A MasterChef's Blind-siding
The most buzzed-about contestant on the not-very-buzzed-about MasterChef is Christine, who is a competent chef despite being blind. Rival chef Ryan tried to take Christine out when he won the opportunity to assign an extra challenge to certain teammates during a competition: instead of using canned crabmeat, Christine had to dispatch and disassemble a live crab. Despite a few hairy moments, she not only did it with relative ease, her resulting dish won.
Throwing Stones
If that confusing mess of a premiere episode is any indication, CBS and the producers of Big Brother shouldn't have bothered to sue the makers of ABC's The Glass House. It's going to fail by itself just fine. And the public face of that failure will be the deluded Alex, who claims he's going to be "the most epic villain on reality TV," but is in fact an infantile attention hog whose exploits already have a bizarre stench of desperation about them. When you're already wearing another contestant's bikini in the first episode, you're not a villain, you're just a loser.
Battles Against Bullying
It nearly got lost amidst all the buzz about how Ann Curry is about to be fired from her role on NBC's Today, but her co-host Matt Lauer interviewed 68-year-old Florida bus monitor Karen Klein, the woman whose relentless bullying by a group of junior high boys went viral earlier this week. It was a remarkably disturbing video, not only for how visibly upset the video made Lauer, but how completely beaten down this poor woman clearly was. So much so that she reacted to the news that an online campaign has raised over half a million dollars for her by sympathetic small donors by saying, essentially, that she doubted she'd ever see the money. It was uncomfortable in both directions.
Dude, Seriously. No.
TLC previewed a potential new series called America's Worst Tattoos, where folks with some truly regrettable ink got their past mistakes covered up. But one guy was bizarrely proud of his hideous decoration: he'd had his wife's bridal photo inked onto his arm, as a zombie. Because zombies aren't already on their 14th minute and counting as a pop culture meme. His wife, understandably hates it. She needs to dump this neck-bearded hipster-wannabe immediately.

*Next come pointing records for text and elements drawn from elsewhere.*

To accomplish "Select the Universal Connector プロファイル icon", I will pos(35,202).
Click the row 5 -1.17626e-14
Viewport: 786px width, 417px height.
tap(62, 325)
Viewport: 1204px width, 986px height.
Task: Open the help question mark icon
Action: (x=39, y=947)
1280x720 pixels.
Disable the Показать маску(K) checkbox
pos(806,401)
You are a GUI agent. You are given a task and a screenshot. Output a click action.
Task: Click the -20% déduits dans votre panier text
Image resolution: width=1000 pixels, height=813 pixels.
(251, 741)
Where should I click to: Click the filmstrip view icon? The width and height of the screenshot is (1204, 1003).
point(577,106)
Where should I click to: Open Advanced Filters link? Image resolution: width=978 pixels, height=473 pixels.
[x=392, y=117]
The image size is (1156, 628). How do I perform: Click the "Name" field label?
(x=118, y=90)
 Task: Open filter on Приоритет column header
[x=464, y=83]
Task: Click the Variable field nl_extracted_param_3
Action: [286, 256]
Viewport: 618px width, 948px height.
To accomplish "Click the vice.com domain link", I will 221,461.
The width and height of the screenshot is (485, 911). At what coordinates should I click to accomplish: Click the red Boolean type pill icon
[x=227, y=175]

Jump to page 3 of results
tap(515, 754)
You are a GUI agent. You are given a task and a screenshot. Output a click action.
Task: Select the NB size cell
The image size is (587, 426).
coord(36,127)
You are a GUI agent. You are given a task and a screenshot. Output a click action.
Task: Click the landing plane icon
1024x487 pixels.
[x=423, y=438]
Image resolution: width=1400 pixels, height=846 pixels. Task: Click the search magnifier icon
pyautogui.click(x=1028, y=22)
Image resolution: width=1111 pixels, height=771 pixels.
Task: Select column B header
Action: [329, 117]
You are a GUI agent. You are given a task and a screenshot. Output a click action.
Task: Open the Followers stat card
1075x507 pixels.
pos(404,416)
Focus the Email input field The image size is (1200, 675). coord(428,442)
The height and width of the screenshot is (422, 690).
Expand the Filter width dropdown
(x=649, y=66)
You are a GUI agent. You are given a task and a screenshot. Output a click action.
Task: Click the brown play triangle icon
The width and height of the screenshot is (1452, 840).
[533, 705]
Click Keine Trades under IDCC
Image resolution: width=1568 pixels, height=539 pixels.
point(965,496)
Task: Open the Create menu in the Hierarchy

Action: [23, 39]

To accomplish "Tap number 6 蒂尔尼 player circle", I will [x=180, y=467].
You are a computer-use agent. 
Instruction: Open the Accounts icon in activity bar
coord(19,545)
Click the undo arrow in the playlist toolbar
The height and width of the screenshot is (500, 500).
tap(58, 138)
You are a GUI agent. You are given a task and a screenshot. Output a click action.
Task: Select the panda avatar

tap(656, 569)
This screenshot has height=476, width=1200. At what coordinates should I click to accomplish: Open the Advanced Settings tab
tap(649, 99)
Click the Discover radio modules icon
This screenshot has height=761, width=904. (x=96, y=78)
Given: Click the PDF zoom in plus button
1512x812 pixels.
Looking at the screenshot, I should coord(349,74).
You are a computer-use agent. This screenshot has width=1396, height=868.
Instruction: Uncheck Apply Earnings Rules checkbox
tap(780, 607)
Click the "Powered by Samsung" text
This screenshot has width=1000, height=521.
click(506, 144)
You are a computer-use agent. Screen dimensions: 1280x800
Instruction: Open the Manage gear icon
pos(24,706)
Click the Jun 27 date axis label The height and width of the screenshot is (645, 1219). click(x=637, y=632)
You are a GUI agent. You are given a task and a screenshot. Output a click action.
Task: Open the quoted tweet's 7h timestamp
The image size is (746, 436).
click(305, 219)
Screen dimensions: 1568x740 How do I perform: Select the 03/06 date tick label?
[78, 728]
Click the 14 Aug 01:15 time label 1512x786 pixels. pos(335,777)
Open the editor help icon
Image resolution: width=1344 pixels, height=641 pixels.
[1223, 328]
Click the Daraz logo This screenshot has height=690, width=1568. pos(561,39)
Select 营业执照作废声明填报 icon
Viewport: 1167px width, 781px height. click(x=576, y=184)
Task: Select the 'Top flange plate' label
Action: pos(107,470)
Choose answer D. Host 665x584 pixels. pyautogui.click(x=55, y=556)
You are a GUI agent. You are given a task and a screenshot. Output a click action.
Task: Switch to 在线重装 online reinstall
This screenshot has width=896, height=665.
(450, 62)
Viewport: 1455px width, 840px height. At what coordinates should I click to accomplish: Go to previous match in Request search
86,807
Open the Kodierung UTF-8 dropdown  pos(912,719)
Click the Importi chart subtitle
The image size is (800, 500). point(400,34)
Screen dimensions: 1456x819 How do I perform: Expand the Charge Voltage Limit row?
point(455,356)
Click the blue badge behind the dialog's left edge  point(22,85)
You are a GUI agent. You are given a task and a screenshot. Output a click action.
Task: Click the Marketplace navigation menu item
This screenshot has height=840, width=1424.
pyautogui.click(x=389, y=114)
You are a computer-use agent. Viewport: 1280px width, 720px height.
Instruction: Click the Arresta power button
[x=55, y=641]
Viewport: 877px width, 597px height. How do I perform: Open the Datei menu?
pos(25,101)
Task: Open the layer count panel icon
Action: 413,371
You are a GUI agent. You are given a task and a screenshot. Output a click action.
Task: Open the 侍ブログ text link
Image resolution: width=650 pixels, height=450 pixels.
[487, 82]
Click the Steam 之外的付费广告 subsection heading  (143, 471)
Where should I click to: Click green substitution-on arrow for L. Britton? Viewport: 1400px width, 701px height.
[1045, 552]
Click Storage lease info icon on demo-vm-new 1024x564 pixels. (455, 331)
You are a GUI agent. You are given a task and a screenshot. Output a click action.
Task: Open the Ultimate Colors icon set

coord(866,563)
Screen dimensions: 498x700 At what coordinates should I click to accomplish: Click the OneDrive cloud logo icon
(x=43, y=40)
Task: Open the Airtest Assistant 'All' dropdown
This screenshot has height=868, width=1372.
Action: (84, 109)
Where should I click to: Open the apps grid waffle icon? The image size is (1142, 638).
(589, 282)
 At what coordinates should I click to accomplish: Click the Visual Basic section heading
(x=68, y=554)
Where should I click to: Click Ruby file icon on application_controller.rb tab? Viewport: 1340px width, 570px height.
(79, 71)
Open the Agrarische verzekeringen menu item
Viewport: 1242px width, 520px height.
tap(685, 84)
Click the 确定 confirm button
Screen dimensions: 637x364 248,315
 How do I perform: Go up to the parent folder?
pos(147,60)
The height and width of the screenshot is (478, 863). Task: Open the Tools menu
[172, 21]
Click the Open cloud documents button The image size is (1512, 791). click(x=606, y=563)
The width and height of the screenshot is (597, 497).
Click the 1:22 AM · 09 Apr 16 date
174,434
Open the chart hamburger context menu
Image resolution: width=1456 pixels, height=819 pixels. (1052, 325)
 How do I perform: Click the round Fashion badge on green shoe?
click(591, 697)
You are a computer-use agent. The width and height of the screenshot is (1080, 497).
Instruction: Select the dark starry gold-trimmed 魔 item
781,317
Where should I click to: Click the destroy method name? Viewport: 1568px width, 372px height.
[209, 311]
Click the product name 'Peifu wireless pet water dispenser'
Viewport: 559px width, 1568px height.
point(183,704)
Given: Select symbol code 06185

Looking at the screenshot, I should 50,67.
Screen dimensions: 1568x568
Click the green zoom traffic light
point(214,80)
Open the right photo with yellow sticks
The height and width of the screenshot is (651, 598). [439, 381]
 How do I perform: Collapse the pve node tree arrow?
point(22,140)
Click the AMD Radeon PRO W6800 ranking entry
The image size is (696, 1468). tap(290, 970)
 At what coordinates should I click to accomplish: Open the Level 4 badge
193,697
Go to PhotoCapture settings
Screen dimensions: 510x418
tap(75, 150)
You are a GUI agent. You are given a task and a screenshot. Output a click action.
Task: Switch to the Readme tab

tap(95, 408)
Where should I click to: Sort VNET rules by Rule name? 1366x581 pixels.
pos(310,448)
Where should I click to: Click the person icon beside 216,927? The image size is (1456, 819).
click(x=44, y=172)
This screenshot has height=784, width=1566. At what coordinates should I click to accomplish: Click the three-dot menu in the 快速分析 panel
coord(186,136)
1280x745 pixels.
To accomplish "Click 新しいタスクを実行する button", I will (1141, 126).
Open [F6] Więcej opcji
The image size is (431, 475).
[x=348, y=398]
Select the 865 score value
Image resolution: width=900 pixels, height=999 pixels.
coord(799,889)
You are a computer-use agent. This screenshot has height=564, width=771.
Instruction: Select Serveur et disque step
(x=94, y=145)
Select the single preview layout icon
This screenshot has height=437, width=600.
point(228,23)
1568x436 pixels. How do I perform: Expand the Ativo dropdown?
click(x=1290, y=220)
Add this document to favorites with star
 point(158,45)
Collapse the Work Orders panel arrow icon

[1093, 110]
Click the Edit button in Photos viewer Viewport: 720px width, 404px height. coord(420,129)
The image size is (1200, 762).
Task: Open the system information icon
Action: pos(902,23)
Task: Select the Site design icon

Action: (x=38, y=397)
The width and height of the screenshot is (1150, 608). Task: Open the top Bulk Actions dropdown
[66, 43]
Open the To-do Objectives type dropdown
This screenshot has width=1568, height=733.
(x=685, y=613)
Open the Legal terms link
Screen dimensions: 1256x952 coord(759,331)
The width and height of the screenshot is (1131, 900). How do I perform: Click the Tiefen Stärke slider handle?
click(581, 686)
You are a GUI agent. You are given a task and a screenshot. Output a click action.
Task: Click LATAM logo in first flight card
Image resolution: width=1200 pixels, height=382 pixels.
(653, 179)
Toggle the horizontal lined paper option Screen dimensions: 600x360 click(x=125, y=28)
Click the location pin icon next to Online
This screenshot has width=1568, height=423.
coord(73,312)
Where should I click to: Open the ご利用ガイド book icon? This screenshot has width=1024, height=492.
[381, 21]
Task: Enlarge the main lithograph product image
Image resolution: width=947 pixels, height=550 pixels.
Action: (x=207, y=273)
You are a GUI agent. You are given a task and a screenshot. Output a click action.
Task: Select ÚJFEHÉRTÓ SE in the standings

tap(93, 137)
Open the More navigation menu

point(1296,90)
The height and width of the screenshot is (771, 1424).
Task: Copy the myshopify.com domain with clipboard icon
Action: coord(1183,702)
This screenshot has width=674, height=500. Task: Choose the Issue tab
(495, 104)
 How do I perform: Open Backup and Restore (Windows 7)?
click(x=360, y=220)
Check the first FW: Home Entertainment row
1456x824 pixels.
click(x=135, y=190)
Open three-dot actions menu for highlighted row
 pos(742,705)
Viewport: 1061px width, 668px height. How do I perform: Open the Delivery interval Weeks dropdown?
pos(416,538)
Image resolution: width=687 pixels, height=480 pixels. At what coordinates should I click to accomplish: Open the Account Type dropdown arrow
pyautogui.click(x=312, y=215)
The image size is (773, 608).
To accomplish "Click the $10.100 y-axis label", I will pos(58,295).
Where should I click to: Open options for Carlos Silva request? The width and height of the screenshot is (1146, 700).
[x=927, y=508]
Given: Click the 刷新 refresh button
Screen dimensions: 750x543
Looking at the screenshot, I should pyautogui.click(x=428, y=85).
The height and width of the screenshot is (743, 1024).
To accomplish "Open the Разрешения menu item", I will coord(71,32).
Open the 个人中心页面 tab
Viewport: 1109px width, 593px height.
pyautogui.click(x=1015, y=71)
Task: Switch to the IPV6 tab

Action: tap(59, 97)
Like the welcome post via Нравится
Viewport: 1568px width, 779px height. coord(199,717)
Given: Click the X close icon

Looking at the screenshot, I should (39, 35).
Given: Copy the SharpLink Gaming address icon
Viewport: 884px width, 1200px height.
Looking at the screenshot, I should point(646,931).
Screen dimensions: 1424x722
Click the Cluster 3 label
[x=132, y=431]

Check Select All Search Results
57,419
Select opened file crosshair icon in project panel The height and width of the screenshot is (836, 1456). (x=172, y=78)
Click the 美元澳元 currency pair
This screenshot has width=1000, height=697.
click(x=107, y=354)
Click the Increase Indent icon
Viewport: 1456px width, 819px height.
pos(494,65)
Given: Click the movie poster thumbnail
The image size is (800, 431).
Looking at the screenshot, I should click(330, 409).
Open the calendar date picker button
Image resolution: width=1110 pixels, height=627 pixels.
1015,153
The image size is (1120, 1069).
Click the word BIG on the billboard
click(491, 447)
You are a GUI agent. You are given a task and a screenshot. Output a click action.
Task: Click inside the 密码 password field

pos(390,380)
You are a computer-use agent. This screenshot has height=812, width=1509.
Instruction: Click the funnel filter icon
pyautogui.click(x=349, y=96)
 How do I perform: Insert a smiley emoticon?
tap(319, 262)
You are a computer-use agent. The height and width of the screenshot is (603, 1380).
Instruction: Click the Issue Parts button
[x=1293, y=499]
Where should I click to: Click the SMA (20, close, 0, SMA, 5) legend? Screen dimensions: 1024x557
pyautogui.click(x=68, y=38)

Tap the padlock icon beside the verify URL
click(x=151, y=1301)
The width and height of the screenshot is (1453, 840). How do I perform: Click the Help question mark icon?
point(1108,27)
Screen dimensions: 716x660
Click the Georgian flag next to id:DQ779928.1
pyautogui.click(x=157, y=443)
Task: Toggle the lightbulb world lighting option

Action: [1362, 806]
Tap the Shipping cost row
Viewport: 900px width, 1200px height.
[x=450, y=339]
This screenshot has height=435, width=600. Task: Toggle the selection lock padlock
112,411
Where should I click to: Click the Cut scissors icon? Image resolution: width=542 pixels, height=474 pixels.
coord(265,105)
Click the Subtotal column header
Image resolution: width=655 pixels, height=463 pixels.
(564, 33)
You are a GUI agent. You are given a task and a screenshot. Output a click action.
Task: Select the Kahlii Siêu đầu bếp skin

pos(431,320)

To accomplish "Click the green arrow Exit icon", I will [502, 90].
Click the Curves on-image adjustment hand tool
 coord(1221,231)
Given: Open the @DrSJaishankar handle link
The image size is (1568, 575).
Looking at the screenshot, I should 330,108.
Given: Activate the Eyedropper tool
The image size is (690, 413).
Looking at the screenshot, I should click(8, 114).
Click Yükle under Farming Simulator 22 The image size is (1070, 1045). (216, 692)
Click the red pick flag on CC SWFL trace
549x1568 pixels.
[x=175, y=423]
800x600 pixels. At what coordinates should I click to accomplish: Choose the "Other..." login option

Tweaking the Junior Elephant Club
Finally, Real Time With Bill Maher closed with a discussion of an amusing new trend in right-wing politics: conservative-minded teenagers are blogging and podcasting the GOP's talking points like the new generation of Glenn Becks. Maher succinctly sums up the obvious problem with this new trend, which seems to have passed the older generation by: "If a 14-year-old can deliver your message, it's not because he's gifted. It's because intellectually, you're a child."